Word and element location records
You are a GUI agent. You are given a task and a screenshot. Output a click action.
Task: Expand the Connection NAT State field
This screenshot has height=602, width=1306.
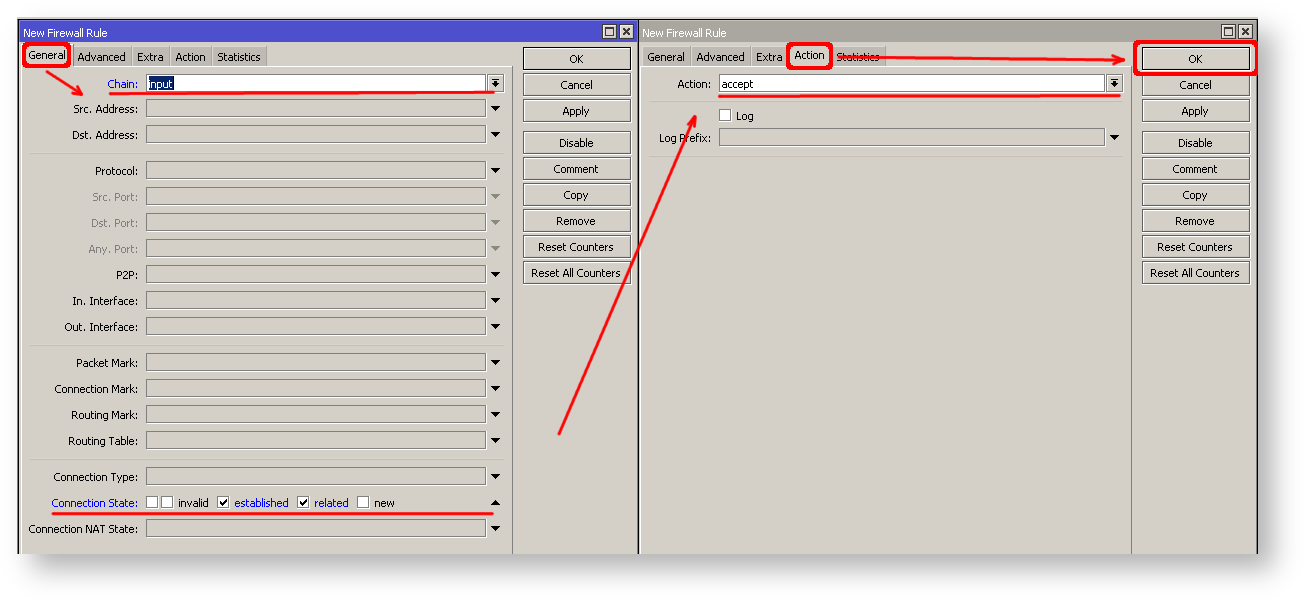(495, 529)
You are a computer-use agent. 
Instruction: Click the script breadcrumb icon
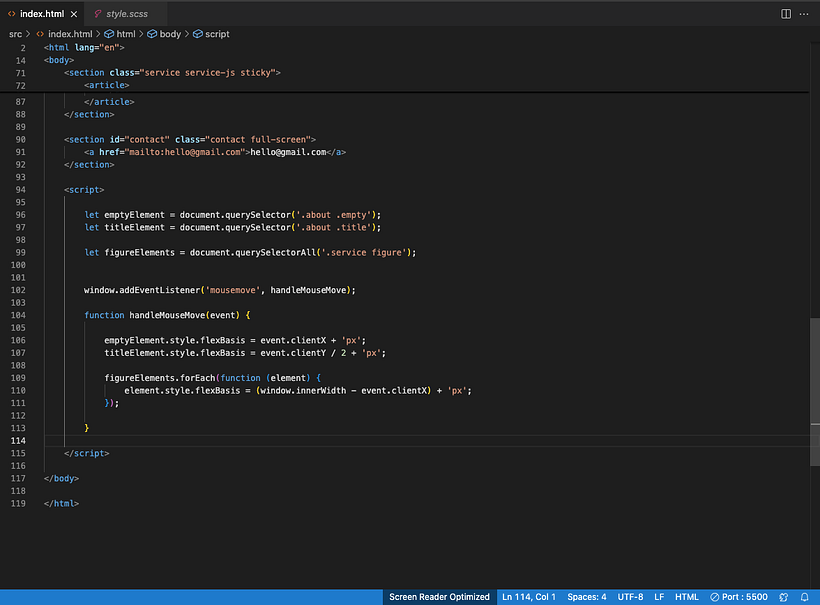pos(196,33)
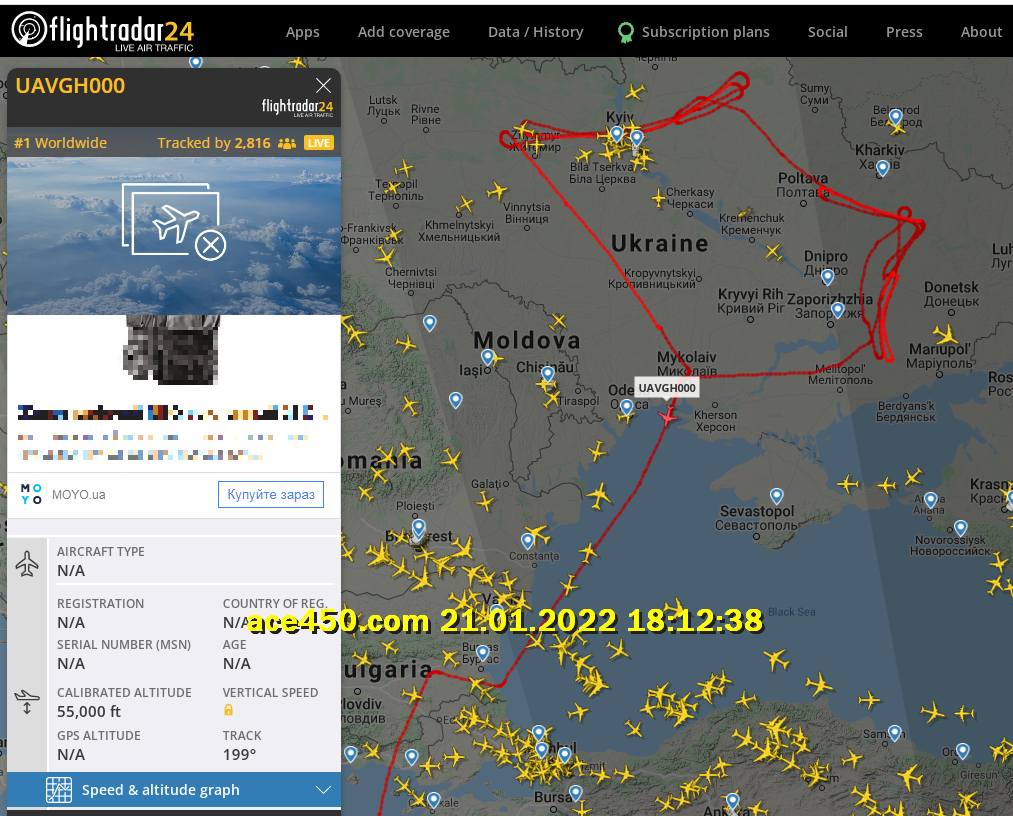Viewport: 1013px width, 816px height.
Task: Open the Data / History menu
Action: [x=536, y=32]
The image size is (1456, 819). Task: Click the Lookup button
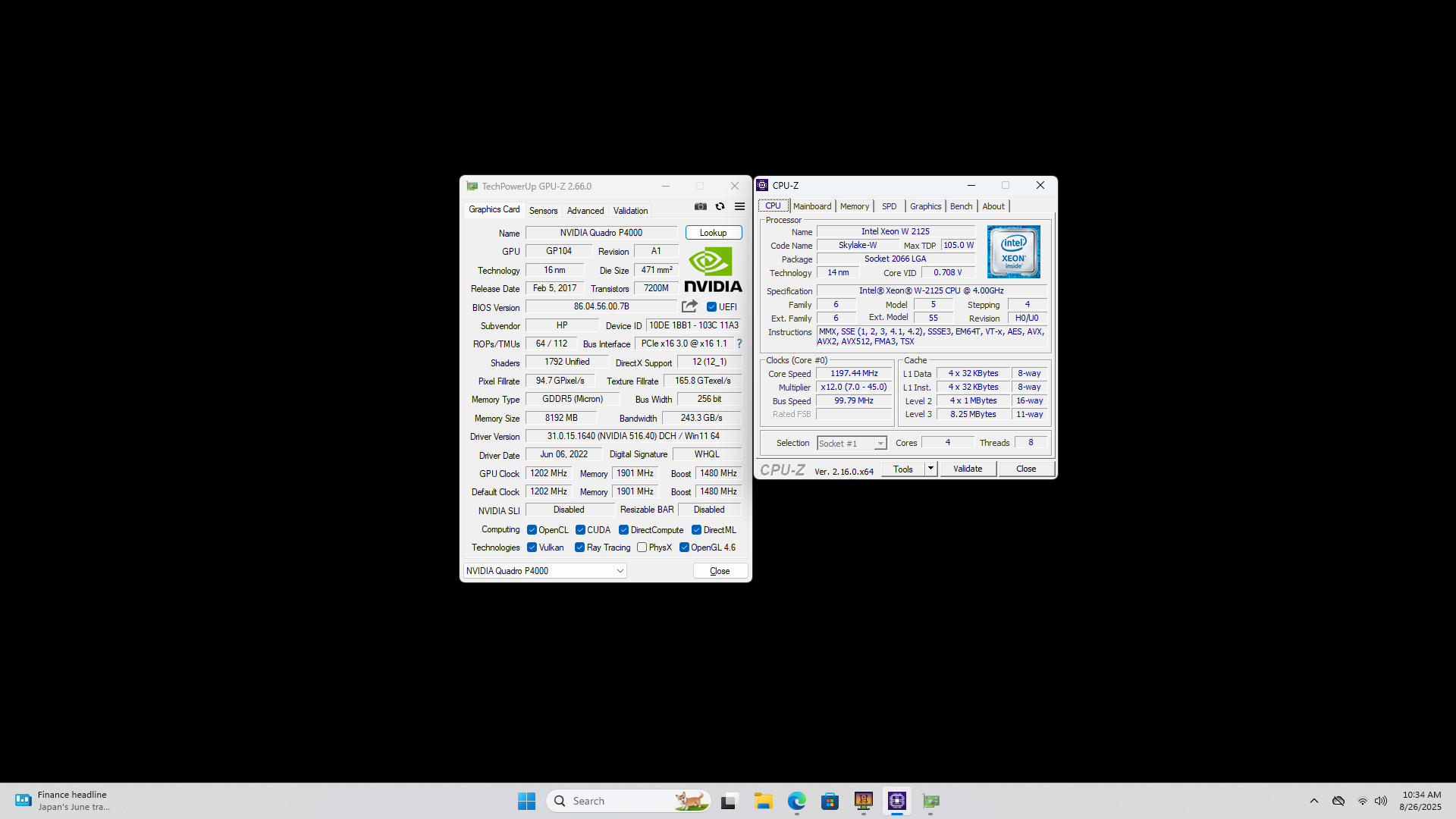[713, 233]
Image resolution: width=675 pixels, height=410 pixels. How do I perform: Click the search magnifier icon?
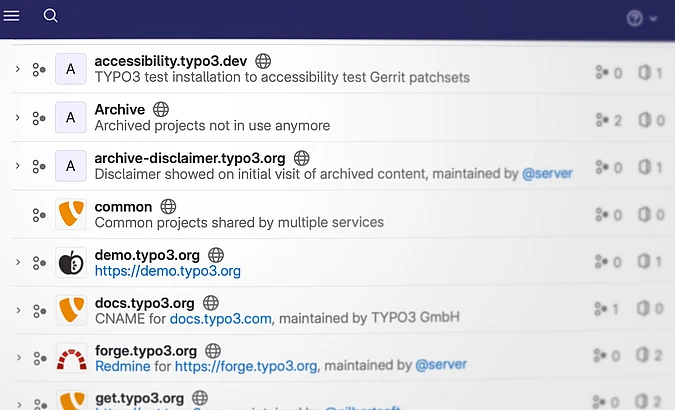51,16
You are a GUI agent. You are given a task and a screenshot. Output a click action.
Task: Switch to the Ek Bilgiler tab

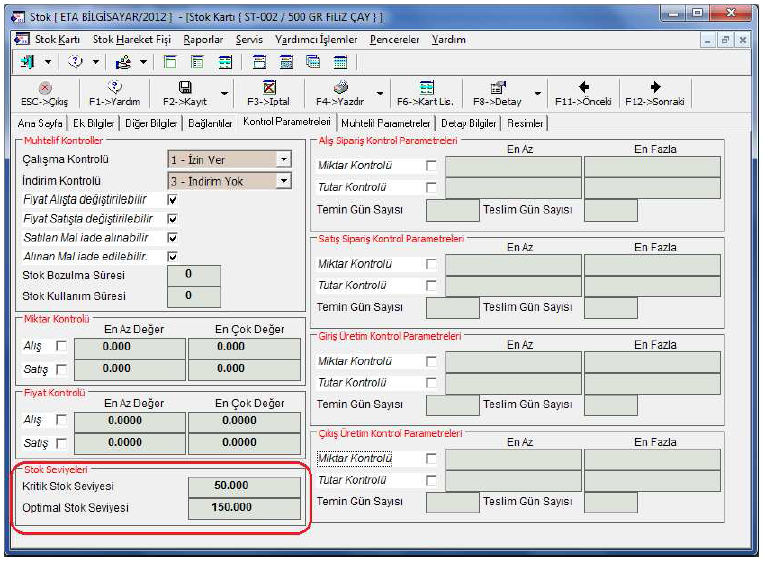pyautogui.click(x=94, y=123)
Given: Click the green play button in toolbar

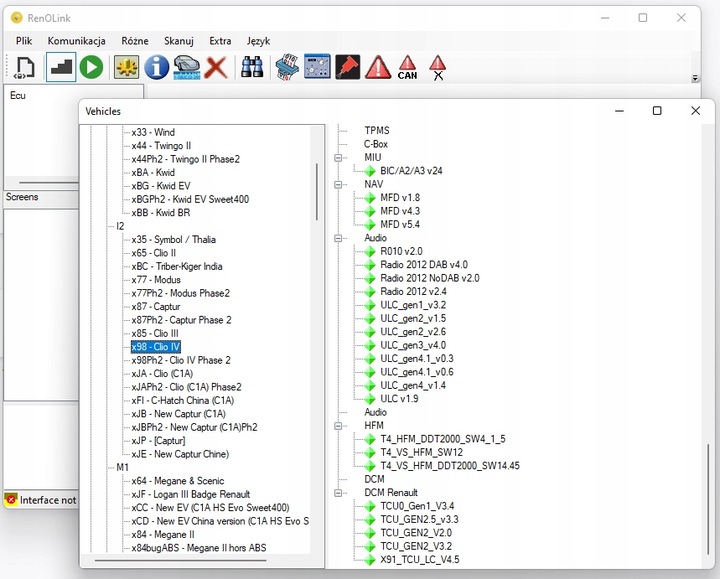Looking at the screenshot, I should 92,67.
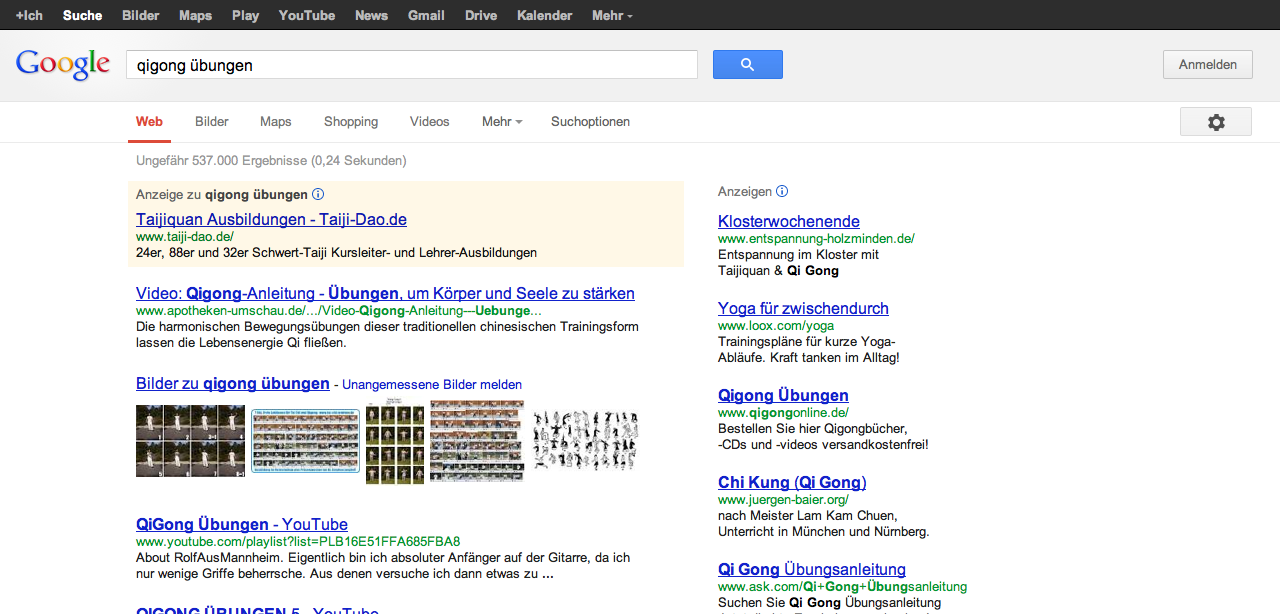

PROMPT
Copy out each line above that contains the word "icon".

EXERCISE RESULT
Instruction: Click the script breadcrumb icon
Image resolution: width=675 pixels, height=410 pixels. How do I perform: Click the search magnifier icon?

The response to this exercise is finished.